# TASK TO CARRY OUT
The response must be a precise copy of the records that follow.

# SUPPLIED RECORDS
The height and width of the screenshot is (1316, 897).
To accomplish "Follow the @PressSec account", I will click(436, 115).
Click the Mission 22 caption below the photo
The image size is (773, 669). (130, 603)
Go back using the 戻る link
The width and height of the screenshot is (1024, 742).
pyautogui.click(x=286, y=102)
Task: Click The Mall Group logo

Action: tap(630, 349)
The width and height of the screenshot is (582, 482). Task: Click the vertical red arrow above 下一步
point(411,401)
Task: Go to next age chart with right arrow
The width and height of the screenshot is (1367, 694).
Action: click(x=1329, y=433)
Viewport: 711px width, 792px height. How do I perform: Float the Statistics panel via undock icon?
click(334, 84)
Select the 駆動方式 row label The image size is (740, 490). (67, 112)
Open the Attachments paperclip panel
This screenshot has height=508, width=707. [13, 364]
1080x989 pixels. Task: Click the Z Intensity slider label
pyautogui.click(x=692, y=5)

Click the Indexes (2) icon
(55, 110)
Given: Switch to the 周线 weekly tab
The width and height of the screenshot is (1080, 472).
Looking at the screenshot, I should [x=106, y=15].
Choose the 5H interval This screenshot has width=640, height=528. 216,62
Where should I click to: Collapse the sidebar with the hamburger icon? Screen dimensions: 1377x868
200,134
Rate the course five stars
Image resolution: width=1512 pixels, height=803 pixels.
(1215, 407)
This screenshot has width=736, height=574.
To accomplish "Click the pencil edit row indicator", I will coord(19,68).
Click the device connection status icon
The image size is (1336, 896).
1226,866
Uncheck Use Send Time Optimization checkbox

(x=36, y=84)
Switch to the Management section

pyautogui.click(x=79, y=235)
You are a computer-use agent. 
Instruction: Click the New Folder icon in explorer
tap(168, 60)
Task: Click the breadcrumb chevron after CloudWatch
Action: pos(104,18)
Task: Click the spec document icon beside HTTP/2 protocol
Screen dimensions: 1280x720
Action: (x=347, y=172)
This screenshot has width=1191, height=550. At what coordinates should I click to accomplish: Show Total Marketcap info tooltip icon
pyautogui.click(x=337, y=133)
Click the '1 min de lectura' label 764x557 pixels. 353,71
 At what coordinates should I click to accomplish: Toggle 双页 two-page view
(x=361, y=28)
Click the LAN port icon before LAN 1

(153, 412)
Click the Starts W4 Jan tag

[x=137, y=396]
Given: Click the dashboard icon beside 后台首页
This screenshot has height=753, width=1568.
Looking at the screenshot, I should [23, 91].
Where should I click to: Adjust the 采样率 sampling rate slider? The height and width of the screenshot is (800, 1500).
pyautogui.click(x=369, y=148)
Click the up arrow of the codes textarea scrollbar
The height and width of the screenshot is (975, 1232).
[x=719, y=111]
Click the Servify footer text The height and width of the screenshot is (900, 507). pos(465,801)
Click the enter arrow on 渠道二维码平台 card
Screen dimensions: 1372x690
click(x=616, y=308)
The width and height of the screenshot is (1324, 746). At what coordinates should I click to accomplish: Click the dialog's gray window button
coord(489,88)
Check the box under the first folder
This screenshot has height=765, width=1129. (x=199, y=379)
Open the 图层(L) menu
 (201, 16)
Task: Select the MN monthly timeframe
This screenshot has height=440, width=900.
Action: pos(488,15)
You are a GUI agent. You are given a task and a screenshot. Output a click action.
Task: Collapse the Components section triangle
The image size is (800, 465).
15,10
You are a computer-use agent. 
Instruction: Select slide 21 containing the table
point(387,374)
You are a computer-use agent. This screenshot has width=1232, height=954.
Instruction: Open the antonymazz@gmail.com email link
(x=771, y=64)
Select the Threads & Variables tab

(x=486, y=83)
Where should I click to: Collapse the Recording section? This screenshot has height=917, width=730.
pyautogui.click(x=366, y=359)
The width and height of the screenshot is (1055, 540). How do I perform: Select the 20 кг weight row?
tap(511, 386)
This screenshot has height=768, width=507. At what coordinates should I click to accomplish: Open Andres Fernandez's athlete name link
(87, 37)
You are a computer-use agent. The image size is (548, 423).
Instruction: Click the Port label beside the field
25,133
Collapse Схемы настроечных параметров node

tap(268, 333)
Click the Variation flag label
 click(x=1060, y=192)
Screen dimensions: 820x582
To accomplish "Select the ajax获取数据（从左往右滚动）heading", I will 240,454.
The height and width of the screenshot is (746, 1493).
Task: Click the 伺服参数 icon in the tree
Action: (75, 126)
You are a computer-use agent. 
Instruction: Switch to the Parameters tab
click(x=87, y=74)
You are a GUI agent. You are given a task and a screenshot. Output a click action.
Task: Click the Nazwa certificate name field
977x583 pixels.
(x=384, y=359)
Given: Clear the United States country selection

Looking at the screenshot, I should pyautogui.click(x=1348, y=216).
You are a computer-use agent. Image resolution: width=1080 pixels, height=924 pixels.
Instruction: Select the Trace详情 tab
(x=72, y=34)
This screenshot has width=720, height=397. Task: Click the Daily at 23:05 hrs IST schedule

# THE ANSWER
The height and width of the screenshot is (1316, 897).
To accomplish "Follow the @PressSec account", I will click(436, 115).
Click the Mission 22 caption below the photo
The image size is (773, 669). (130, 603)
Go back using the 戻る link
The width and height of the screenshot is (1024, 742).
pyautogui.click(x=286, y=102)
Task: Click The Mall Group logo

Action: tap(630, 349)
The width and height of the screenshot is (582, 482). Task: Click the vertical red arrow above 下一步
point(411,401)
Task: Go to next age chart with right arrow
The width and height of the screenshot is (1367, 694).
Action: click(x=1329, y=433)
Viewport: 711px width, 792px height. How do I perform: Float the Statistics panel via undock icon?
click(334, 84)
Select the 駆動方式 row label The image size is (740, 490). (67, 112)
Open the Attachments paperclip panel
This screenshot has height=508, width=707. [13, 364]
1080x989 pixels. Task: Click the Z Intensity slider label
pyautogui.click(x=692, y=5)

Click the Indexes (2) icon
(55, 110)
Given: Switch to the 周线 weekly tab
The width and height of the screenshot is (1080, 472).
Looking at the screenshot, I should [x=106, y=15].
Choose the 5H interval This screenshot has width=640, height=528. 216,62
Where should I click to: Collapse the sidebar with the hamburger icon? Screen dimensions: 1377x868
200,134
Rate the course five stars
Image resolution: width=1512 pixels, height=803 pixels.
(1215, 407)
This screenshot has width=736, height=574.
To accomplish "Click the pencil edit row indicator", I will coord(19,68).
Click the device connection status icon
The image size is (1336, 896).
1226,866
Uncheck Use Send Time Optimization checkbox

(x=36, y=84)
Switch to the Management section

pyautogui.click(x=79, y=235)
You are a computer-use agent. 
Instruction: Click the New Folder icon in explorer
tap(168, 60)
Task: Click the breadcrumb chevron after CloudWatch
Action: pos(104,18)
Task: Click the spec document icon beside HTTP/2 protocol
Screen dimensions: 1280x720
Action: (x=347, y=172)
This screenshot has width=1191, height=550. At what coordinates should I click to accomplish: Show Total Marketcap info tooltip icon
pyautogui.click(x=337, y=133)
Click the '1 min de lectura' label 764x557 pixels. 353,71
 At what coordinates should I click to accomplish: Toggle 双页 two-page view
(x=361, y=28)
Click the LAN port icon before LAN 1

(153, 412)
Click the Starts W4 Jan tag

[x=137, y=396]
Given: Click the dashboard icon beside 后台首页
This screenshot has height=753, width=1568.
Looking at the screenshot, I should [23, 91].
Where should I click to: Adjust the 采样率 sampling rate slider? The height and width of the screenshot is (800, 1500).
pyautogui.click(x=369, y=148)
Click the up arrow of the codes textarea scrollbar
The height and width of the screenshot is (975, 1232).
[x=719, y=111]
Click the Servify footer text The height and width of the screenshot is (900, 507). pos(465,801)
Click the enter arrow on 渠道二维码平台 card
Screen dimensions: 1372x690
click(x=616, y=308)
The width and height of the screenshot is (1324, 746). At what coordinates should I click to accomplish: Click the dialog's gray window button
coord(489,88)
Check the box under the first folder
This screenshot has height=765, width=1129. (x=199, y=379)
Open the 图层(L) menu
 (201, 16)
Task: Select the MN monthly timeframe
This screenshot has height=440, width=900.
Action: pos(488,15)
You are a GUI agent. You are given a task and a screenshot. Output a click action.
Task: Collapse the Components section triangle
The image size is (800, 465).
15,10
You are a computer-use agent. 
Instruction: Select slide 21 containing the table
point(387,374)
You are a computer-use agent. This screenshot has width=1232, height=954.
Instruction: Open the antonymazz@gmail.com email link
(x=771, y=64)
Select the Threads & Variables tab

(x=486, y=83)
Where should I click to: Collapse the Recording section? This screenshot has height=917, width=730.
pyautogui.click(x=366, y=359)
The width and height of the screenshot is (1055, 540). How do I perform: Select the 20 кг weight row?
tap(511, 386)
This screenshot has height=768, width=507. At what coordinates should I click to accomplish: Open Andres Fernandez's athlete name link
(87, 37)
You are a computer-use agent. The image size is (548, 423).
Instruction: Click the Port label beside the field
25,133
Collapse Схемы настроечных параметров node

tap(268, 333)
Click the Variation flag label
 click(x=1060, y=192)
Screen dimensions: 820x582
To accomplish "Select the ajax获取数据（从左往右滚动）heading", I will 240,454.
The height and width of the screenshot is (746, 1493).
Task: Click the 伺服参数 icon in the tree
Action: (75, 126)
You are a computer-use agent. 
Instruction: Switch to the Parameters tab
click(x=87, y=74)
You are a GUI agent. You are given a task and a screenshot. Output a click action.
Task: Click the Nazwa certificate name field
977x583 pixels.
(x=384, y=359)
Given: Clear the United States country selection

Looking at the screenshot, I should pyautogui.click(x=1348, y=216).
You are a computer-use agent. Image resolution: width=1080 pixels, height=924 pixels.
Instruction: Select the Trace详情 tab
(x=72, y=34)
This screenshot has width=720, height=397. Task: Click the Daily at 23:05 hrs IST schedule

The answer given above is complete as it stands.